You’ll join the Data Platform team, responsible for building the backend services and “data products” that power how data moves through the company. We create the core platform primitives — high-quality event streams, reliable access layers, and developer-friendly APIs/tools — so teams across the org can self-serve what they need and ship faster. You’ll contribute to backend services that create value from our company data, and help make our data platform more self-serve so product and engineering teams can easily create and operate event-driven architectures, publish/consume streams, define access models, and ship data products end-to-end. You’ll also work on LLM-adjacent services such as prompt categorization/taxonomy, enrichment, and metadata systems that turn raw telemetry into trusted, usable products — with mentorship and support from experienced engineers.
Responsibilities
- Contribute to backend services that enhance the data platform’s capabilities (APIs, control planes, automation, governance).
- Help enable DIY workflows for teams across the company:
- Define/publish events and schemas
- Create/consume streams and subscriptions
- Establish access models (authz, row/field-level controls where applicable)
- Manage dataset/catalog metadata, lineage, versioning, and retention
- Contribute to end-to-end data products: ingestion → validation/quality → enrichment → serving (APIs/streams) → observability → adoption.
- Work on prompt categorization and enrichment services: taxonomy design, labeling workflows, classifier/rules integration, evaluation, drift/quality monitoring, and safe rollouts.
- Learn to own reliability: SLOs, alerting, performance/cost tuning, incident response, and postmortems.
- Partner cross-functionally with ML/LLM, infra, security, and product teams to define crisp contracts and deliver durable platform primitives.
- 0–4 years building production or project-based backend systems (internships, coursework, and personal projects count).
- Solid fundamentals in at least one backend language (e.g., Go, Python, Java, Rust) and some exposure to API design (REST).

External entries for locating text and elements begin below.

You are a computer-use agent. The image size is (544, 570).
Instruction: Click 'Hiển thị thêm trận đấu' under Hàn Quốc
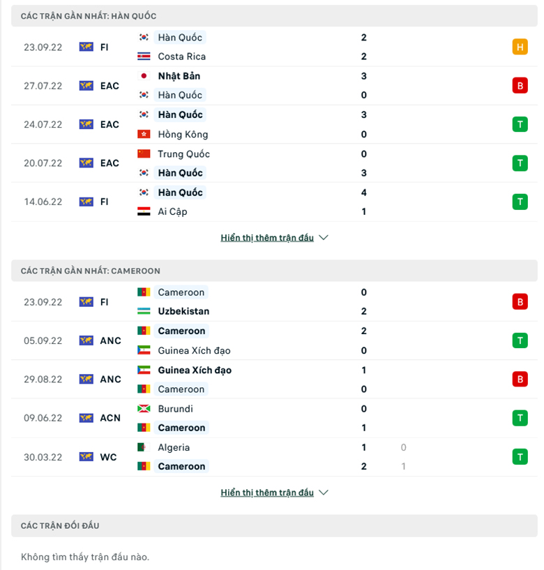[x=267, y=238]
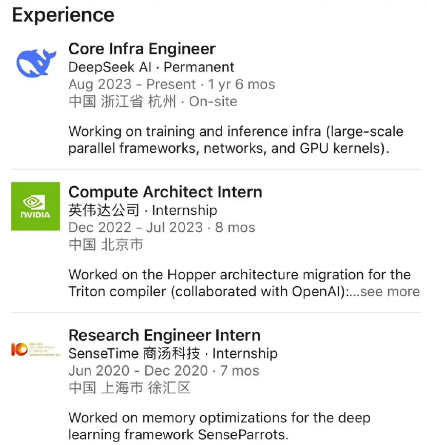Click the training and inference infra description
This screenshot has height=445, width=427.
[236, 139]

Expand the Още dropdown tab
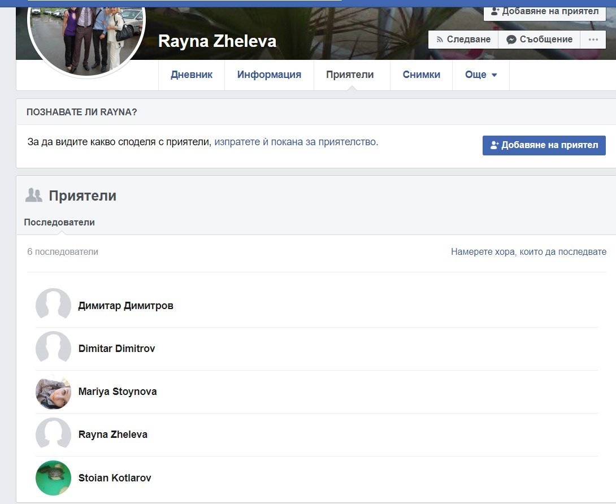(481, 75)
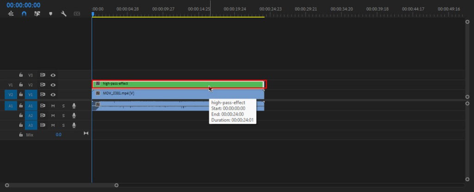Solo audio track A3

pyautogui.click(x=63, y=125)
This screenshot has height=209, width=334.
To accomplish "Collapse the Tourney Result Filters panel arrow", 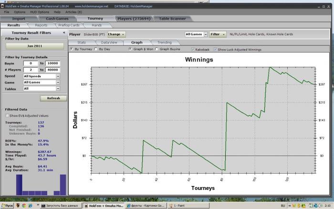I will click(64, 32).
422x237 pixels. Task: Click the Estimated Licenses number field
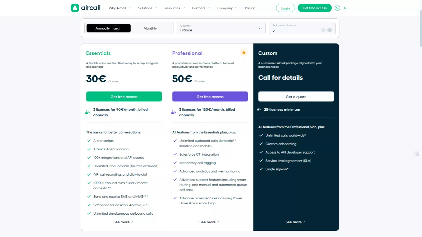coord(290,30)
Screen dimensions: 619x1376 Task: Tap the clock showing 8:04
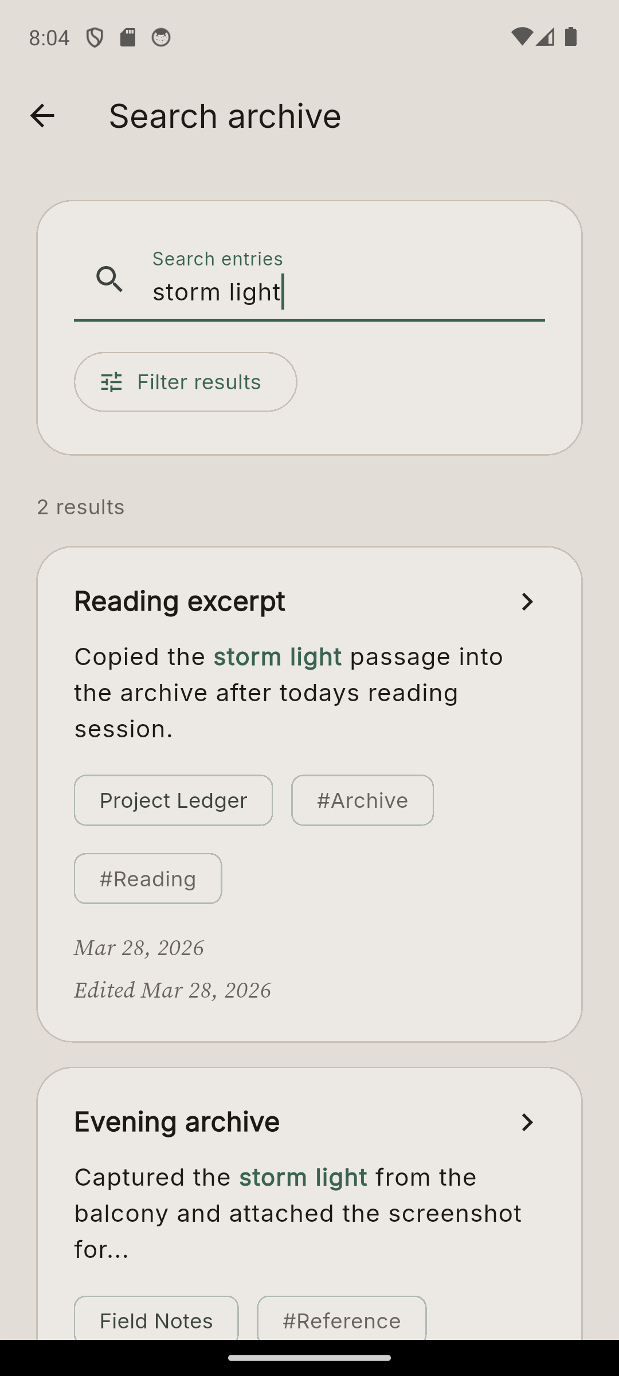[x=49, y=37]
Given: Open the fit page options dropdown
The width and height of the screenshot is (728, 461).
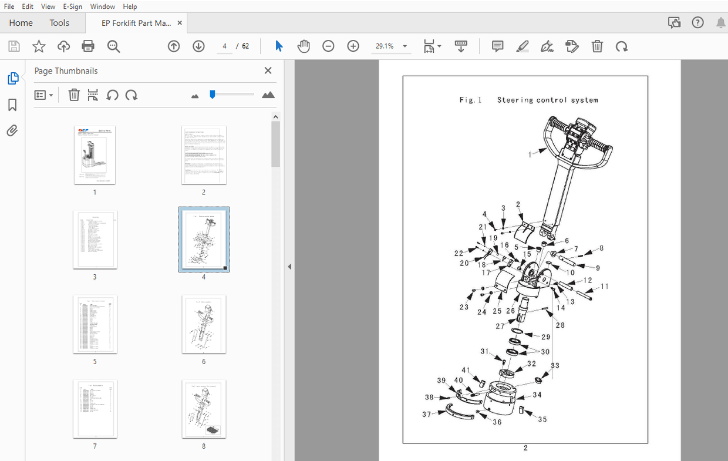Looking at the screenshot, I should (433, 46).
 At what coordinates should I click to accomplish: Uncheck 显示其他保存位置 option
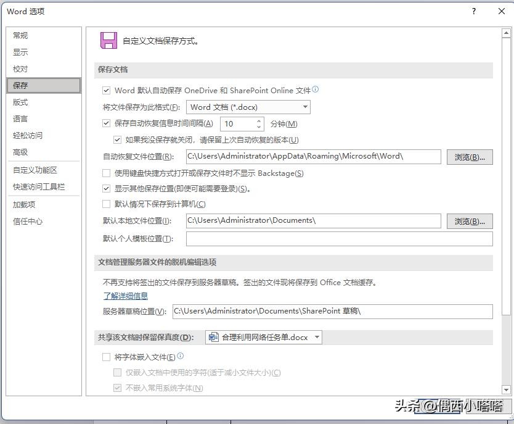(x=106, y=189)

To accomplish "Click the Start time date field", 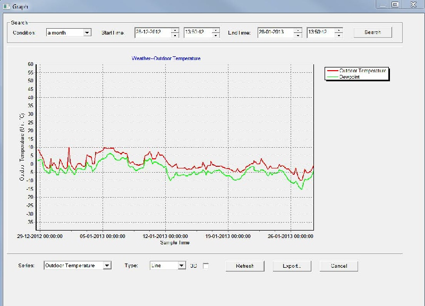I will click(x=152, y=32).
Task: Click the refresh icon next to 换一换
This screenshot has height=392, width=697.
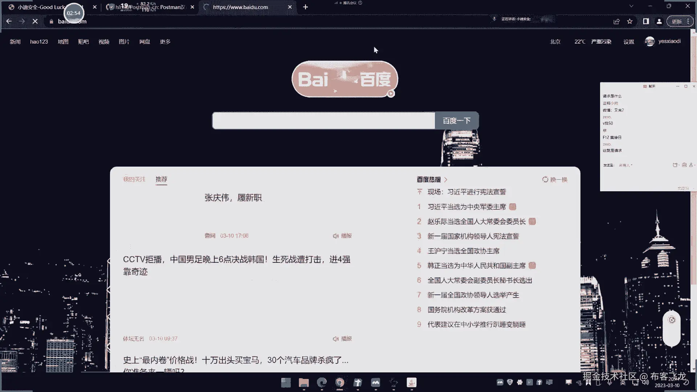Action: 545,179
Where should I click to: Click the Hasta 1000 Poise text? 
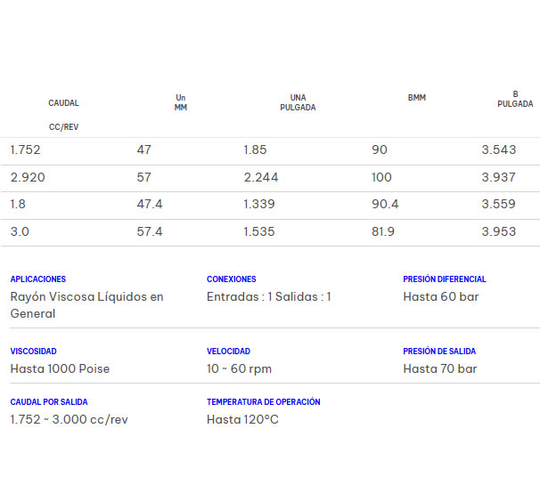(x=60, y=368)
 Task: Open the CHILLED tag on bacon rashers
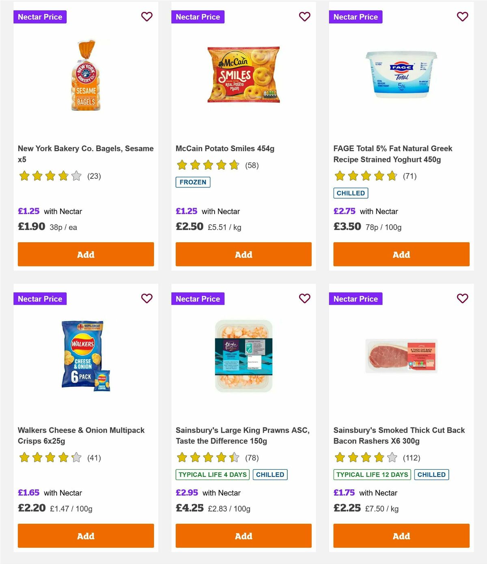pyautogui.click(x=432, y=474)
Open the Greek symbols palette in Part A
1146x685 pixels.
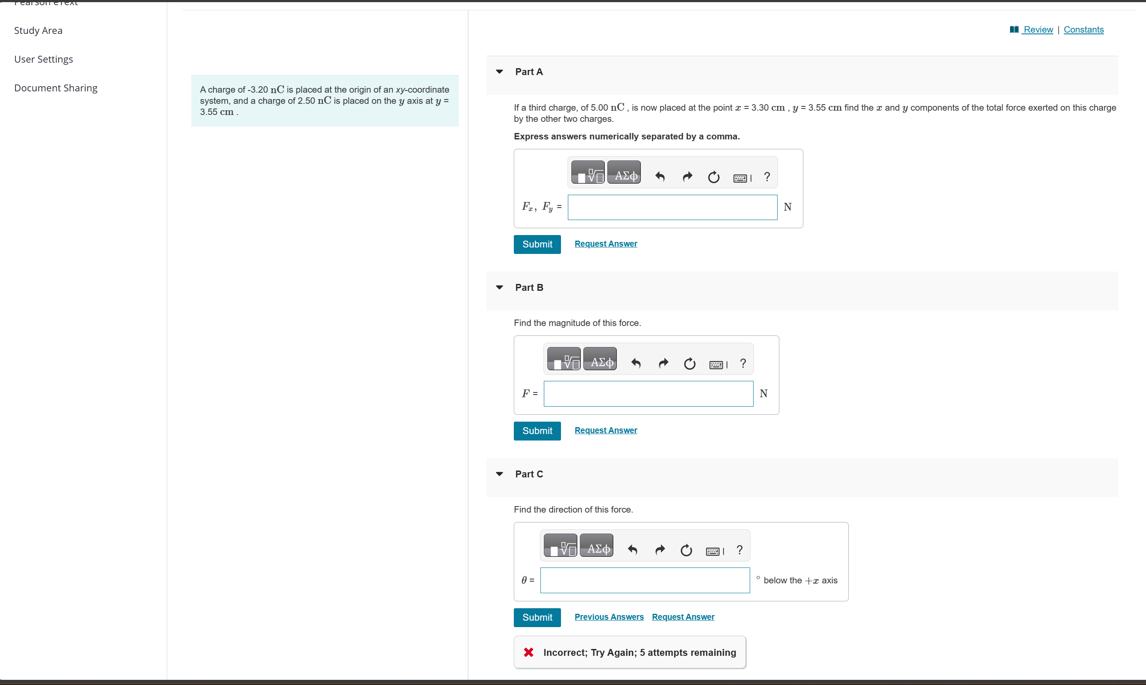pyautogui.click(x=624, y=172)
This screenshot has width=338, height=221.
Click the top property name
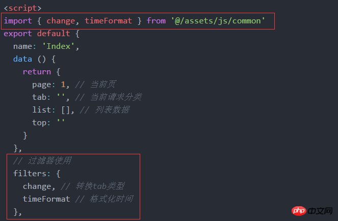pos(39,123)
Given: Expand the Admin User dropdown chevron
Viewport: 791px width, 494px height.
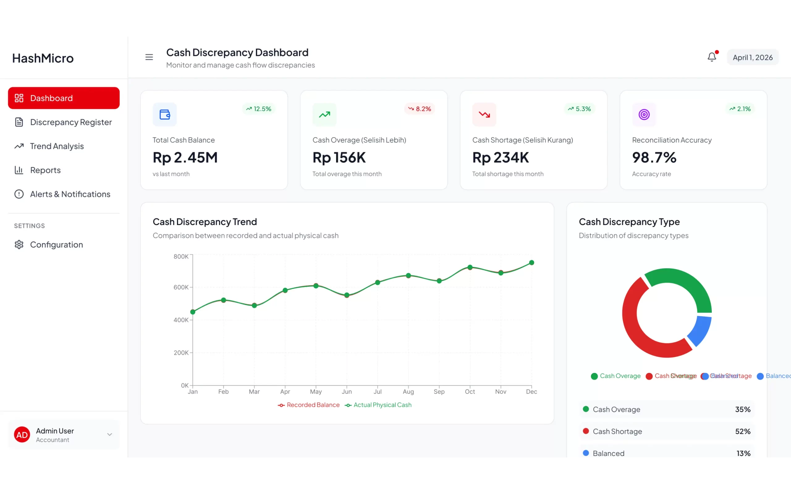Looking at the screenshot, I should coord(109,435).
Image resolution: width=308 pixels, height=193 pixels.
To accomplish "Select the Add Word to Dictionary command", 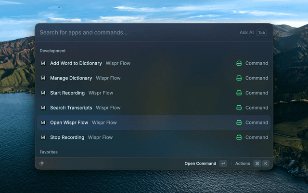I will (x=76, y=63).
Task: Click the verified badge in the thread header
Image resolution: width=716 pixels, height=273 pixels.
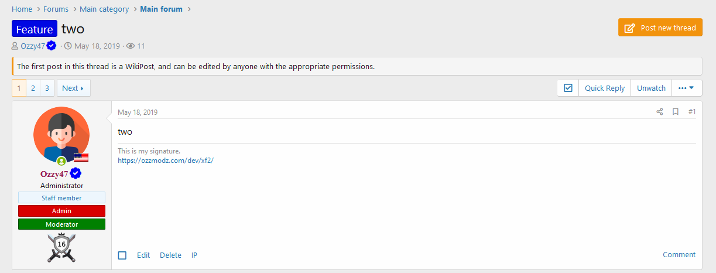Action: 52,46

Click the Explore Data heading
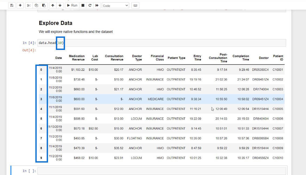coord(55,23)
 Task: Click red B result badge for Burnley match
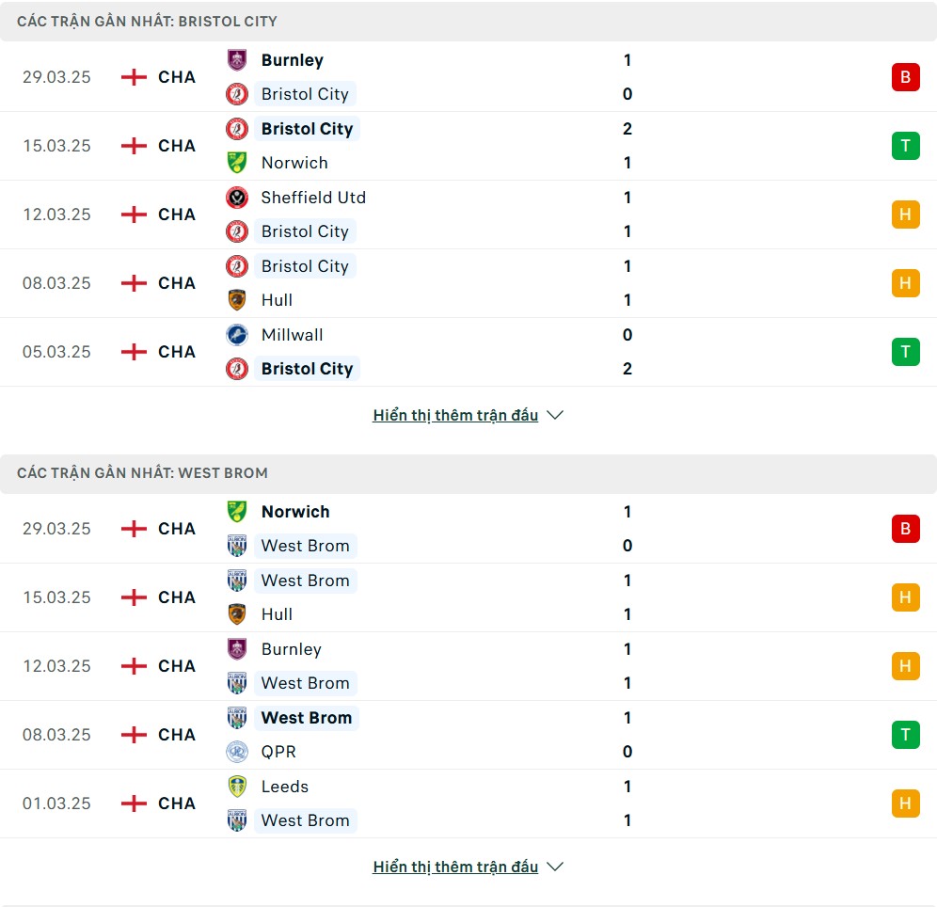[x=905, y=77]
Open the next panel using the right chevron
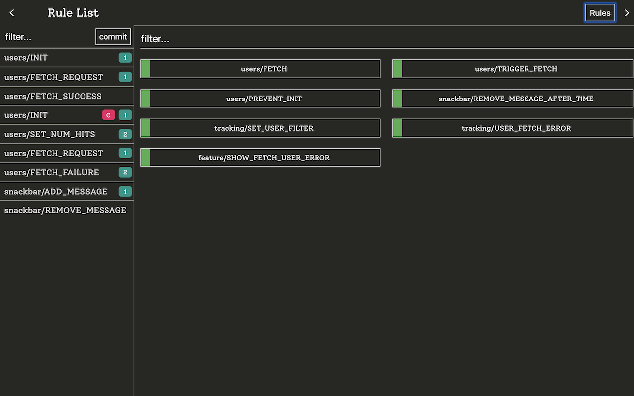The width and height of the screenshot is (634, 396). pos(625,13)
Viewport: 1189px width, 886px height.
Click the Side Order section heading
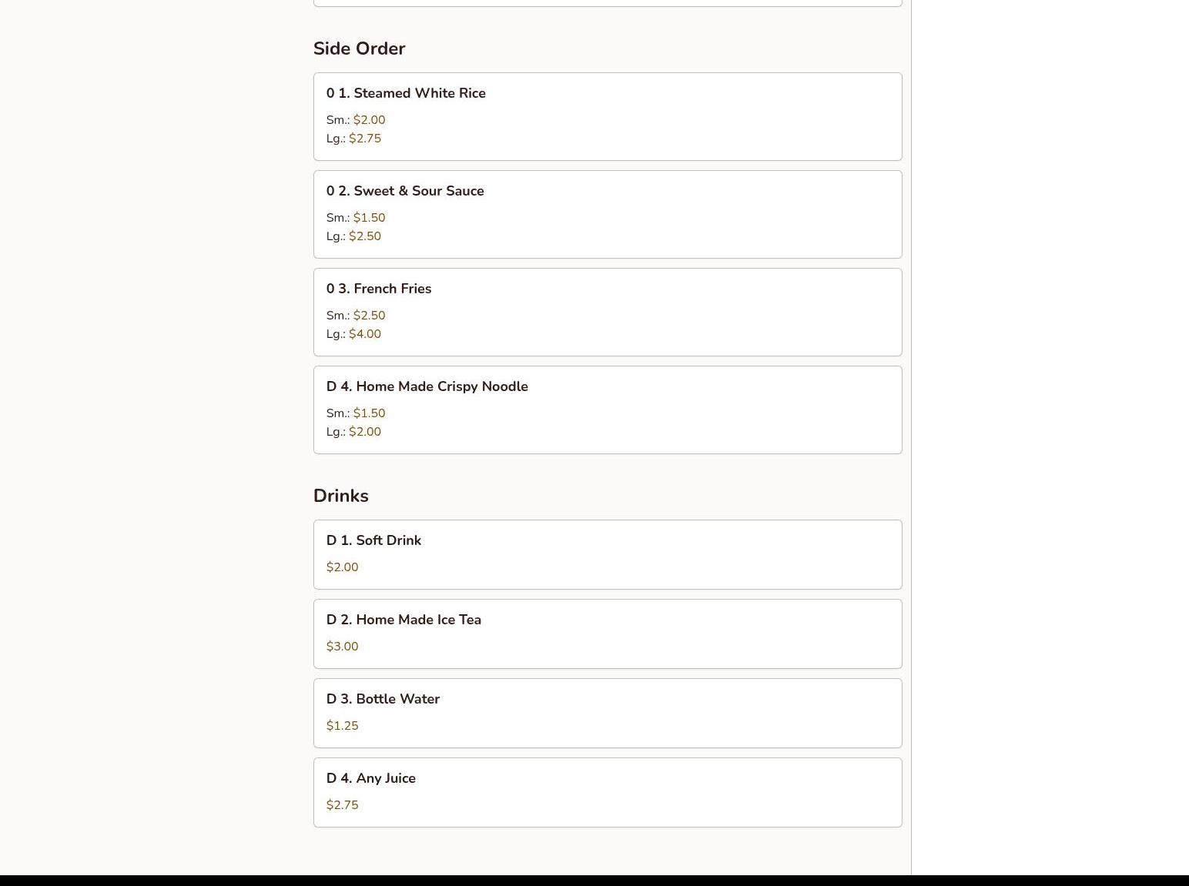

- Eagerness to own work end-to-end: design docs, implementation, testing, deployment, and iteration based on real usage.
- Strong engineering fundamentals: clean, maintainable code, thoughtful abstractions, and a desire to build systems that are easy to evolve.
- Basic data modeling and SQL skills, and some familiarity with at least one of:
- Streaming/eventing (Kafka/PubSub/Kinesis, etc.)
- Workflow/compute (Airflow/Spark/Flink/Trino, etc.)
- OLTP/OLAP stores and data lakes (Postgres + warehouse/lake tech)
- AI augmentation curiosity:
- You’re curious about how engineers use AI/LLMs to build software faster and better (e.g., coding copilots, agentic workflows, retrieval/knowledge grounding), and you’re eager to apply this to your own work.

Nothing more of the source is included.